We continue discussing the ZooKeeper. It is a co-ordination service with elements from group messaging, shared registers and distributed lock services. It provides a interface that guarantees wait-free property and FIFO execution of requests from each client. Requests across all clients are also linearized.
We were discussing the durability guarantee of ZooKeeper. On every read request, a zxid is returned that relates to the last transaction seen by the server. Since the writes are all transactional, this zxid indicates a partial order of the read requests. If a client connects to a different server, that server ensures that its view of the ZooKeeper data is at least as current as that of the client by comparing its zxid with that of the client. If the client is more recent, the server does not reestablish a session until it has caught up. Since a majority of the ZooKeepers would be current before the client received the zxid, the client is guaranteed to find another server that has a recent view of the system.
Client session failures are detected using timeouts. The leader determines that the client is gone if none of the servers received anything within the timeout. The client is encouraged to send a heartbeat if there are no active requests for a long time.
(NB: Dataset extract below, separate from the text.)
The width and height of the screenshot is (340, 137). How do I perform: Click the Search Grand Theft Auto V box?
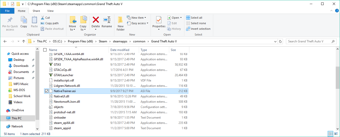[x=309, y=41]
This is automatically done in the client library from ZooKeeper.
The evaluations done with ZooKeeper by the authors included measuring throughput when the system is saturated and changes on various injected failure. A large number of clients connected and this number was kept the same while the servers were varied. This simulated a large load and it was seen that the number of servers had a negative impact on performance. Read throughput is consistently higher than write throughput.Write requests had to go through atomic broadcast. Transactions are logged to non-volatile store. These contribute to the difference in throughput.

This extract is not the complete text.